START Given records
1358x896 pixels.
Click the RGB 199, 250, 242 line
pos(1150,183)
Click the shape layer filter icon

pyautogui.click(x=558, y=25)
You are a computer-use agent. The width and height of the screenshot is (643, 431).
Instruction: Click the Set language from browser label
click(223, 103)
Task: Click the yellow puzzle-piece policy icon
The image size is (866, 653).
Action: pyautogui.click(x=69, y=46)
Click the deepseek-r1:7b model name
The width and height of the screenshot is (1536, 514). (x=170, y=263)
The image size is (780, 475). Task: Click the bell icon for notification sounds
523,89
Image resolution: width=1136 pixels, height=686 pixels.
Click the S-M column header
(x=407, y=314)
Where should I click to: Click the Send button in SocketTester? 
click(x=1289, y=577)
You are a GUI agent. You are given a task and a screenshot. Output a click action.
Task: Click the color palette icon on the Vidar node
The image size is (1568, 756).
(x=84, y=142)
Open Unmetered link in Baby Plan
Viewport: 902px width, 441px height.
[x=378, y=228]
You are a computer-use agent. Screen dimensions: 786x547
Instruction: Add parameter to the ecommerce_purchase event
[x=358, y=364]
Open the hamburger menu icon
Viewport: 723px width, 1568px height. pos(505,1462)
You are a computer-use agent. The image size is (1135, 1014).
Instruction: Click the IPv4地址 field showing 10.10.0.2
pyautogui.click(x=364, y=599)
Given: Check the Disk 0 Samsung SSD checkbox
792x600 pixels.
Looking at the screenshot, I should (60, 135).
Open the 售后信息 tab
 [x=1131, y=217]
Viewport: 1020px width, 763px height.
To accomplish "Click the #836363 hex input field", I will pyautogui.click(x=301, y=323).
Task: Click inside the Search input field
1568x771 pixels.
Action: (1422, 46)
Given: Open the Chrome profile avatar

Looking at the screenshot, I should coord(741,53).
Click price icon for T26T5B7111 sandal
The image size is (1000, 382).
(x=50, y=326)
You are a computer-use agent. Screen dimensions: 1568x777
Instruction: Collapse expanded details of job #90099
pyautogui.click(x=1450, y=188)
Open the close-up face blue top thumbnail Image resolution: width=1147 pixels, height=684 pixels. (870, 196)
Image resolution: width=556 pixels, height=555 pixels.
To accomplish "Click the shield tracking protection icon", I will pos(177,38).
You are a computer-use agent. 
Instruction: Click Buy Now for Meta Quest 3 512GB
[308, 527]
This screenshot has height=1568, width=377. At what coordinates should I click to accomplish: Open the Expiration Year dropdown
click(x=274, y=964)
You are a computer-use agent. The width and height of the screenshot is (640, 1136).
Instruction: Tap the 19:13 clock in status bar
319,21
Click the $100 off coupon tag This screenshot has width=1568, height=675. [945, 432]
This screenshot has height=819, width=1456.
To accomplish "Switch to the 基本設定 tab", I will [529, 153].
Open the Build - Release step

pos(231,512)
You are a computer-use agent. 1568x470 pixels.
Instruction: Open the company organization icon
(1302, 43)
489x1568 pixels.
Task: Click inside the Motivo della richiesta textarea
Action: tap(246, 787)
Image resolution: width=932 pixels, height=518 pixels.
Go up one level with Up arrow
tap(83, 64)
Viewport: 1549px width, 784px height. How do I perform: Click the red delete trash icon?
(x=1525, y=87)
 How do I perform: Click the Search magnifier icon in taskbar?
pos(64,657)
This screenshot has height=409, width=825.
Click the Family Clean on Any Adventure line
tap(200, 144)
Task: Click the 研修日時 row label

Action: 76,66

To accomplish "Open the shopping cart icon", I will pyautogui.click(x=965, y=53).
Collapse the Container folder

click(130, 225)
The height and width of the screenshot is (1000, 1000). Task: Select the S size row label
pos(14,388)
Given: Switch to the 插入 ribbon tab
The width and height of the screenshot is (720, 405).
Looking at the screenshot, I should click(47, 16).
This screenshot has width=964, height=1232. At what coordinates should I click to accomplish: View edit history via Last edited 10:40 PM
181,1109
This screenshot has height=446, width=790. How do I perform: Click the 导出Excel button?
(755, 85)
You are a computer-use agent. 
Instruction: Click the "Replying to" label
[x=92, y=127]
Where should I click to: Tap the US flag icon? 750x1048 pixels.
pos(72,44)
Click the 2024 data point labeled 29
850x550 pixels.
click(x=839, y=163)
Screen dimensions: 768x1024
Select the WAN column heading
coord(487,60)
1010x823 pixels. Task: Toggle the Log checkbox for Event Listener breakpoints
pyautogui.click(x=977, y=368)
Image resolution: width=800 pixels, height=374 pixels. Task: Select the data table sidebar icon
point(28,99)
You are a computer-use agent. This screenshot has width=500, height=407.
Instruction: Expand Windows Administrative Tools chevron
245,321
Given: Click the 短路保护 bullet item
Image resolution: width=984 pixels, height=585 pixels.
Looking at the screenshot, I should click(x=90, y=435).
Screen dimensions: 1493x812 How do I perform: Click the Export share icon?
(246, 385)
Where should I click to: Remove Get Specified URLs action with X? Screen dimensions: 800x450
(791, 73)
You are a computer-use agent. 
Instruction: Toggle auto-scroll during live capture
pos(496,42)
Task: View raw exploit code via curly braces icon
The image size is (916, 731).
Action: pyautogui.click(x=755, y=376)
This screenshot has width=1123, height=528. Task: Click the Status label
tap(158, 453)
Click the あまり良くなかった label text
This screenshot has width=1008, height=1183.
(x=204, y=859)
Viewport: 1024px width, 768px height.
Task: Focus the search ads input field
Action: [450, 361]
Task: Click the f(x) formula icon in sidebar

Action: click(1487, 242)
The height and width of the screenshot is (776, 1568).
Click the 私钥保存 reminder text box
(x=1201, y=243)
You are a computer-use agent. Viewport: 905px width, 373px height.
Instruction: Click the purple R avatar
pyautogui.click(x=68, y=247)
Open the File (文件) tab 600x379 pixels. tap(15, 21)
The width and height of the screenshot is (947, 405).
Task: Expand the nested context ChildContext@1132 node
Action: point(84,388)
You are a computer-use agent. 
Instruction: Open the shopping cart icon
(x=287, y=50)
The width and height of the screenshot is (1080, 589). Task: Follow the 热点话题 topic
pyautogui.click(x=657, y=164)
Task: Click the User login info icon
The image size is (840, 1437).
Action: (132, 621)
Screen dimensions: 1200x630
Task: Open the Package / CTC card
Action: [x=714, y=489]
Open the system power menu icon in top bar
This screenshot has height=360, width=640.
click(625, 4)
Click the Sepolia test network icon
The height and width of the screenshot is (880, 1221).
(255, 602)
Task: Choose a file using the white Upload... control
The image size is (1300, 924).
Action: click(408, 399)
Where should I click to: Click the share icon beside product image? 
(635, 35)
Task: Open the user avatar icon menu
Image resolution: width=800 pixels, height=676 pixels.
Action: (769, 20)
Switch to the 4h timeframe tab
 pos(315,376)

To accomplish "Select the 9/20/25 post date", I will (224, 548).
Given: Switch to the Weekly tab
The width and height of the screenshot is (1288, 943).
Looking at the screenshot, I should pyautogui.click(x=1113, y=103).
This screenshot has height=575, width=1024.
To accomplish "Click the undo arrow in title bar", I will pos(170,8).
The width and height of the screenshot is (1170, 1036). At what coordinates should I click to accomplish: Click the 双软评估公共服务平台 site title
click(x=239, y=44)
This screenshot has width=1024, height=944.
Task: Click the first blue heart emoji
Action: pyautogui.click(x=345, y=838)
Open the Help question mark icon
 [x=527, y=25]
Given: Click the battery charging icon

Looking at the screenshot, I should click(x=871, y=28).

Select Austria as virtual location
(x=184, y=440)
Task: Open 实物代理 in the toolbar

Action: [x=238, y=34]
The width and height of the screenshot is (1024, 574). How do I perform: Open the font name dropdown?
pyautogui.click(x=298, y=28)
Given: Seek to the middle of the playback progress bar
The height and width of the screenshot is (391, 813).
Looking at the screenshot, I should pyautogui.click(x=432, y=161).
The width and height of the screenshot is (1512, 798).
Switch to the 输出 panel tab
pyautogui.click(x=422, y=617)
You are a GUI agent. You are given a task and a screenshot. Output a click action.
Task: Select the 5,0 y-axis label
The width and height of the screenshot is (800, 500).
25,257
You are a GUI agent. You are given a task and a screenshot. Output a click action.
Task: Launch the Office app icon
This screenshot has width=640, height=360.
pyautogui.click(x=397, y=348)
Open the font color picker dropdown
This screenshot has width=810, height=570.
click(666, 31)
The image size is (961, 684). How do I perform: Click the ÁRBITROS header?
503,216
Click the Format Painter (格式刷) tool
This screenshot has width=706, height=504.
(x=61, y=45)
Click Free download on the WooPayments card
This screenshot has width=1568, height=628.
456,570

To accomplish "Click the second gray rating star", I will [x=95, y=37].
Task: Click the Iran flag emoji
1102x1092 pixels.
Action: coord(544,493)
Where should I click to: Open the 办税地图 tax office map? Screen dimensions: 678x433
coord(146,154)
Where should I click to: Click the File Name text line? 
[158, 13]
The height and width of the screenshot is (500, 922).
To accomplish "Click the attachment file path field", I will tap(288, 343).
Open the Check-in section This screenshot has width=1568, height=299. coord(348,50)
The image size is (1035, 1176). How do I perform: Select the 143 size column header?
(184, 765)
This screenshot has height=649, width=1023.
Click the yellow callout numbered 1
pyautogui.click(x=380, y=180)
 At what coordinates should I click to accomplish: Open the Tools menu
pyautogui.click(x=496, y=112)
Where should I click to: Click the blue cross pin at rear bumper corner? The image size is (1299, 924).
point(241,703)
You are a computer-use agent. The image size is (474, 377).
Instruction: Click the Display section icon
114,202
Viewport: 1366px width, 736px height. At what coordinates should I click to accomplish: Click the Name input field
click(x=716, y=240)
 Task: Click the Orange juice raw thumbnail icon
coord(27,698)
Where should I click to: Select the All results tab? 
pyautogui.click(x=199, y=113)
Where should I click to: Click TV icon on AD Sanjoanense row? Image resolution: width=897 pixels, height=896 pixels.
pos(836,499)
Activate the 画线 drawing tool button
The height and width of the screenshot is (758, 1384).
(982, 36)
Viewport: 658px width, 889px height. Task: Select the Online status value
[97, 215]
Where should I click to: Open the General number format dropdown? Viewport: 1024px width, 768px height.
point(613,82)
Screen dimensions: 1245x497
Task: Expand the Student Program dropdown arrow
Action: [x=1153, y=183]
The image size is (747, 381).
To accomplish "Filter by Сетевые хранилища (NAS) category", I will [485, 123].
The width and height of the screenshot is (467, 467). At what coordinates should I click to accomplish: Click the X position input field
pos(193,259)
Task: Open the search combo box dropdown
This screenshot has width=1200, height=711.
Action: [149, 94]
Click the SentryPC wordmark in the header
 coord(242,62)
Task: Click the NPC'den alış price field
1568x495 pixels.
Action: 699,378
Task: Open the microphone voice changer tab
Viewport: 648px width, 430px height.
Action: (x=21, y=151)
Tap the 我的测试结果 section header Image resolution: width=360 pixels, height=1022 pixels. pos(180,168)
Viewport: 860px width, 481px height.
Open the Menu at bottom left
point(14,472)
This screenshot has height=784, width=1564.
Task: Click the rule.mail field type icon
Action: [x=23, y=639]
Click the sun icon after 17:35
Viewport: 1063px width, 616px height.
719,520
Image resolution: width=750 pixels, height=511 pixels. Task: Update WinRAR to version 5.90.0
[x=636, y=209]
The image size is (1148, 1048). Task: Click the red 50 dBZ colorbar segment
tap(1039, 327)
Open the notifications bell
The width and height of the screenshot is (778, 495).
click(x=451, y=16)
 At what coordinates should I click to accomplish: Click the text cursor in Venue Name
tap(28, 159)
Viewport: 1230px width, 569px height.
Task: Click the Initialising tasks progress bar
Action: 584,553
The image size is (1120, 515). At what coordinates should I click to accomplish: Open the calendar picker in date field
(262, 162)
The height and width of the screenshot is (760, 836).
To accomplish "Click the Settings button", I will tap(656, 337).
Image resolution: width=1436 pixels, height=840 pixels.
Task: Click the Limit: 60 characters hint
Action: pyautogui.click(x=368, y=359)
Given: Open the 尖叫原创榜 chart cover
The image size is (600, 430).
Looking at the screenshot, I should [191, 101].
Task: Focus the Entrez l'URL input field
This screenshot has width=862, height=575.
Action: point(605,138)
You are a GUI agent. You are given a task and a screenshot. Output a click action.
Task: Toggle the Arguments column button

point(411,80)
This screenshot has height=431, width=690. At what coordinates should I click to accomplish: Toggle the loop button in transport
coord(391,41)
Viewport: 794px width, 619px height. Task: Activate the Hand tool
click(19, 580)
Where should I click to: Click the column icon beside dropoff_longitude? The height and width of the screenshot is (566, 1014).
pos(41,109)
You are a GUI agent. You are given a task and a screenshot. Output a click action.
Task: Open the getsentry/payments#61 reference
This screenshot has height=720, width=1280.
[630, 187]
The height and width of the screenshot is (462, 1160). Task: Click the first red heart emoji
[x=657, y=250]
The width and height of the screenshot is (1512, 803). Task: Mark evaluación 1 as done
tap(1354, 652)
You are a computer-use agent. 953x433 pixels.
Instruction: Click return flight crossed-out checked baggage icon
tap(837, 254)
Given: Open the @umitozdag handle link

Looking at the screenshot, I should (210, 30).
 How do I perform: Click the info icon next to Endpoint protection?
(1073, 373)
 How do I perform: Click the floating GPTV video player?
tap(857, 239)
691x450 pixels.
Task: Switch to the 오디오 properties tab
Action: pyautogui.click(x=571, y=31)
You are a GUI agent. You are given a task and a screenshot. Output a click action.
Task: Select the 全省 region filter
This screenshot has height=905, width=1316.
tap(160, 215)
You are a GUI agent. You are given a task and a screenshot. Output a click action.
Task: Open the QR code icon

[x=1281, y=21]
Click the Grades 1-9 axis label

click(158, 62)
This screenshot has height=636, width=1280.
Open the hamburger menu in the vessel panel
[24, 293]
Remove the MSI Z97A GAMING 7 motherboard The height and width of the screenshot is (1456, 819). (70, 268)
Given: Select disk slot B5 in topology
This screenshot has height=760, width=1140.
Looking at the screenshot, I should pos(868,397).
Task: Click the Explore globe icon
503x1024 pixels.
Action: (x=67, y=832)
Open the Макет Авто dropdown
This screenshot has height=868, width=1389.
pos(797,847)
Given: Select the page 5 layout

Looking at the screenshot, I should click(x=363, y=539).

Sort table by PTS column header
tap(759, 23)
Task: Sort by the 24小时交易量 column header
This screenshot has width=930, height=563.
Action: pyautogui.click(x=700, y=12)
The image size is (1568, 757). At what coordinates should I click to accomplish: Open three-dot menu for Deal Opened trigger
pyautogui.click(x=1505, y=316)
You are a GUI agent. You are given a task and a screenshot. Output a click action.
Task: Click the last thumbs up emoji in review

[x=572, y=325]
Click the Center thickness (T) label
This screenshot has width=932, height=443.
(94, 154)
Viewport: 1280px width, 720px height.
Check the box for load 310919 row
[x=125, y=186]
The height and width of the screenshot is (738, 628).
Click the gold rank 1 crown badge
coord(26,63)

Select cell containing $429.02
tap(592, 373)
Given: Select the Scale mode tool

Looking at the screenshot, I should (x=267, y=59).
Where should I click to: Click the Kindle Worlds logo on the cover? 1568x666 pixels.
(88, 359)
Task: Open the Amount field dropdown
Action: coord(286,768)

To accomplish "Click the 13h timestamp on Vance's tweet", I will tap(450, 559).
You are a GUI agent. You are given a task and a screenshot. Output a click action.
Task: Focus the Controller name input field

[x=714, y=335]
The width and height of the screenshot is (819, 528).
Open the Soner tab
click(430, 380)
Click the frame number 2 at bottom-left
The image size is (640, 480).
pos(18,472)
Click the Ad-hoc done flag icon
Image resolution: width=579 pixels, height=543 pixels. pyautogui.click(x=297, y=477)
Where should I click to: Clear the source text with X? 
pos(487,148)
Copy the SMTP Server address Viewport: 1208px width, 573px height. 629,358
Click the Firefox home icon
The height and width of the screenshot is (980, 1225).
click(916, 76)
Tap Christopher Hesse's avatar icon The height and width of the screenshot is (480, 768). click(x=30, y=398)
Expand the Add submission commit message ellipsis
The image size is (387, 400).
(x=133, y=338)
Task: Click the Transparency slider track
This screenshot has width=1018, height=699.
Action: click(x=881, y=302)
END Given records
Among the entries, how many lines hold the word "price"? Please answer with only that number.

Output - 2